---- VORLIEGENDER TEXT
TATblatt    

Gesicht zeigen ist zu wenig
Gleiche Rechte für alle!

von: ANAR
ANAR ist integraler Bestandteil der >>WWP (Wiener Wahl Partie) und betreibt somit in Koalition mit der Demokratischen Offensive die Demonstration am kommenden Freitag, 16.3, ab 18.00 Uhr am Stephansplatz. ANAR verbindet den politischen Charakter dieser Demonstration v.a. mit dem Slogan "GLEICHE RECHTE FÜR ALLE". Nachdem in den letzten Tagen vermehrt der Aufruftext "GESICHT ZEIGEN, STIMME ERHEBEN" in den Mittelpunkt gerückt ist, hat sich ANAR zu einem kritisch-solidarischen Demonstrationsaufruf entschlossen:

JA zu Demonstrationen gegen Rassismus in Österreich.
JA zur Forderung "GLEICHE RECHTE FÜR ALLE". ...
aber: "GESICHT ZEIGEN" ist ZU WENIG !!!

Die Demonstration als eine Form der Meinungsäußerung hat im letztem Jahr durch die Donnerstagsdemonstrationen eine Öffentlichkeit erreicht, die in Österreich noch vor kurzem unvorstellbar war. Diese Form des Protests, nicht die öffentliche Volksbelustigung wie Donauinselfest oder Lichtermeer, soll eine Fortsetzung finden. Die Demokratisierung der Gesellschaft können wir nur erreichen, indem wir Räume in Anspruch nehmen, die früher nur den VertreterInnen der hegemonialen Ordnung reserviert waren. Darum spricht sich ANAR für die Demonstrationen am 16.03.01 aus. Unbestritten ist der Prozess der Veränderung, der zurzeit um uns herum stattfindet. Es kommt zunehmend ins Blickfeld, dass das österreichische sozialpartnerschaftliche System jahrzehntelang eine höchst rassistische Ausschließung gepflegt hat. Doch dieser Einblick in die Struktur ermöglicht uns noch lange nicht - mangels einer vorhandenen politischen Opposition - diese auch zu ändern. Hinzu kommen die ununterbrochenen Versuche, den Widerstand zu kriminalisieren und medial zu verfälschen. Den Preis dafür zahlt die ganze Gesellschaft. Eine konsequente weitere Inanspruchnahme der öffentlichen Räume - ohne Präsenz derjenigen, die an dieser Situation schuld sind - ist eine sehr wichtige Möglichkeit, den Widertand zu perpetuieren, einen Widerstand, der konsequenterweise gegen das gesamte System der Unterdrückung vorgeht. Und wir haben nichts dagegen, wenn der Staat Österreich - Jahrzehnte nach der Unterzeichnung des Staatsvertrags - durch die gegenwärtigen Demokratisierungsversuche große Fortschritte erlebt. Unsere Richtung ist es, konsequent gegen den Rassismus vorzugehen und diesen in allen seinen Ausprägungen zu bekämpfen.
--------
---- GEZEIGTES MATERIAL
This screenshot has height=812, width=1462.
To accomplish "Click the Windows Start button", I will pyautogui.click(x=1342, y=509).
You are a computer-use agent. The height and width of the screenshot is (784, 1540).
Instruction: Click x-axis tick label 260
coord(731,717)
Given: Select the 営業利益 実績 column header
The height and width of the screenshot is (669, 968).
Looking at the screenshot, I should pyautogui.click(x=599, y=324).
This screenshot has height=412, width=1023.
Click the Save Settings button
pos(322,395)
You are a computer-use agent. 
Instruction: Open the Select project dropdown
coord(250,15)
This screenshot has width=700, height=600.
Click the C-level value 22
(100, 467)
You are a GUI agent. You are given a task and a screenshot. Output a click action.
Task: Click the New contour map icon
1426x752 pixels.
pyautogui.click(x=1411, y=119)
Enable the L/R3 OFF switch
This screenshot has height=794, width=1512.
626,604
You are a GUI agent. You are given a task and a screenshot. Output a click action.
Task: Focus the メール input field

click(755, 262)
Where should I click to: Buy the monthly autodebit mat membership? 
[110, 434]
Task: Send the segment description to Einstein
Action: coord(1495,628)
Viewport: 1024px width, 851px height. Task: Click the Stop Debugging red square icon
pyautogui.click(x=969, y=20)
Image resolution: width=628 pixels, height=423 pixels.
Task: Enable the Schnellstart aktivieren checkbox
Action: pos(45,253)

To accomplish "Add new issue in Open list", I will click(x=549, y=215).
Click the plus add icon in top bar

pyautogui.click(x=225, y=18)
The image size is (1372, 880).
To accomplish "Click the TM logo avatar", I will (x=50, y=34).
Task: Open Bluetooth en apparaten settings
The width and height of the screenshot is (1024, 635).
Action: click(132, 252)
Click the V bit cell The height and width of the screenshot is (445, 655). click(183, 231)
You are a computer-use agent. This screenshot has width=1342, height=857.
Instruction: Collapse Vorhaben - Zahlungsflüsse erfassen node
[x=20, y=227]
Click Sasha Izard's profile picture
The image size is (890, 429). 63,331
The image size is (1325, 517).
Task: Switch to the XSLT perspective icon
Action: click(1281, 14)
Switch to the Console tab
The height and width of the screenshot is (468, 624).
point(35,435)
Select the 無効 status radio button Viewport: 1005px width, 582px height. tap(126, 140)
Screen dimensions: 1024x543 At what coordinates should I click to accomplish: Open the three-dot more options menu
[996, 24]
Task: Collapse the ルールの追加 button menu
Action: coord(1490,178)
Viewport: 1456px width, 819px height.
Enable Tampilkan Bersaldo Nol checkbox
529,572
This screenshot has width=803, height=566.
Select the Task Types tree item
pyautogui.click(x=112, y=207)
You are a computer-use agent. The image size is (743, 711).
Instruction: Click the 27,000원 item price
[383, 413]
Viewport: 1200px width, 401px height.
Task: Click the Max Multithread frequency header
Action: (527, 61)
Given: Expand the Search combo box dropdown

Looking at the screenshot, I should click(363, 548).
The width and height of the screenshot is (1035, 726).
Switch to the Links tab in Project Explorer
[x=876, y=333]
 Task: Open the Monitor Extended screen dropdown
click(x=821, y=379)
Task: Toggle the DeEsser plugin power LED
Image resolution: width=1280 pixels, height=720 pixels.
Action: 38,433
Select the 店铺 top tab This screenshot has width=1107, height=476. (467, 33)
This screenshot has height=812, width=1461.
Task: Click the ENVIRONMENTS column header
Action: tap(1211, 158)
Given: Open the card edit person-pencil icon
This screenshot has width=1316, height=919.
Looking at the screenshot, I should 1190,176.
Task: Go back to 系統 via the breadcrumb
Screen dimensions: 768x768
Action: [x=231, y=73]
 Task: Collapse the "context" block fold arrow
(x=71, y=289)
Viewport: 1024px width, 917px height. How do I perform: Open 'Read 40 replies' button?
--------
* ARBEITSAUFTRAG A *
Stimmen diese Aussagen mit dem Aufruf überein? Antworte jeweils mit Ja oder Nein und zitiere die entscheidende Stelle wörtlich. (i) Die Demonstration findet am Stephansplatz statt. (ii) ANAR lehnt die Forderung „GLEICHE RECHTE FÜR ALLE“ ab. (iii) Das Donauinselfest soll als Form des Protests fortgesetzt werden.
* ARBEITSAUFTRAG B *
Mit wem betreibt ANAR laut dem Aufruf die Demonstration in Koalition?
* ARBEITSAUFTRAG C *
Ändere im Aufruf den Abschnitt von "Gesicht zeigen ist" bis einschließlich "ZU WENIG !!!", indem du "Stephansplatz" durch "Heldenplatz" ersetzt.
Die Zeilen sind eigenständiges Material und gehören nicht zum Aufruf.

* RICHTIGE AUSGABE A *
(i) Ja: „ab 18.00 Uhr am Stephansplatz“
(ii) Nein: „JA zur Forderung "GLEICHE RECHTE FÜR ALLE"“
(iii) Nein: „Diese Form des Protests, nicht die öffentliche Volksbelustigung wie Donauinselfest oder Lichtermeer, soll eine Fortsetzung finden.“

* RICHTIGE AUSGABE B *
Mit der Demokratischen Offensive.

* RICHTIGE AUSGABE C *
Gesicht zeigen ist zu wenig
Gleiche Rechte für alle!

von: ANAR
ANAR ist integraler Bestandteil der >>WWP (Wiener Wahl Partie) und betreibt somit in Koalition mit der Demokratischen Offensive die Demonstration am kommenden Freitag, 16.3, ab 18.00 Uhr am Heldenplatz. ANAR verbindet den politischen Charakter dieser Demonstration v.a. mit dem Slogan "GLEICHE RECHTE FÜR ALLE". Nachdem in den letzten Tagen vermehrt der Aufruftext "GESICHT ZEIGEN, STIMME ERHEBEN" in den Mittelpunkt gerückt ist, hat sich ANAR zu einem kritisch-solidarischen Demonstrationsaufruf entschlossen:

JA zu Demonstrationen gegen Rassismus in Österreich.
JA zur Forderung "GLEICHE RECHTE FÜR ALLE". ...
aber: "GESICHT ZEIGEN" ist ZU WENIG !!!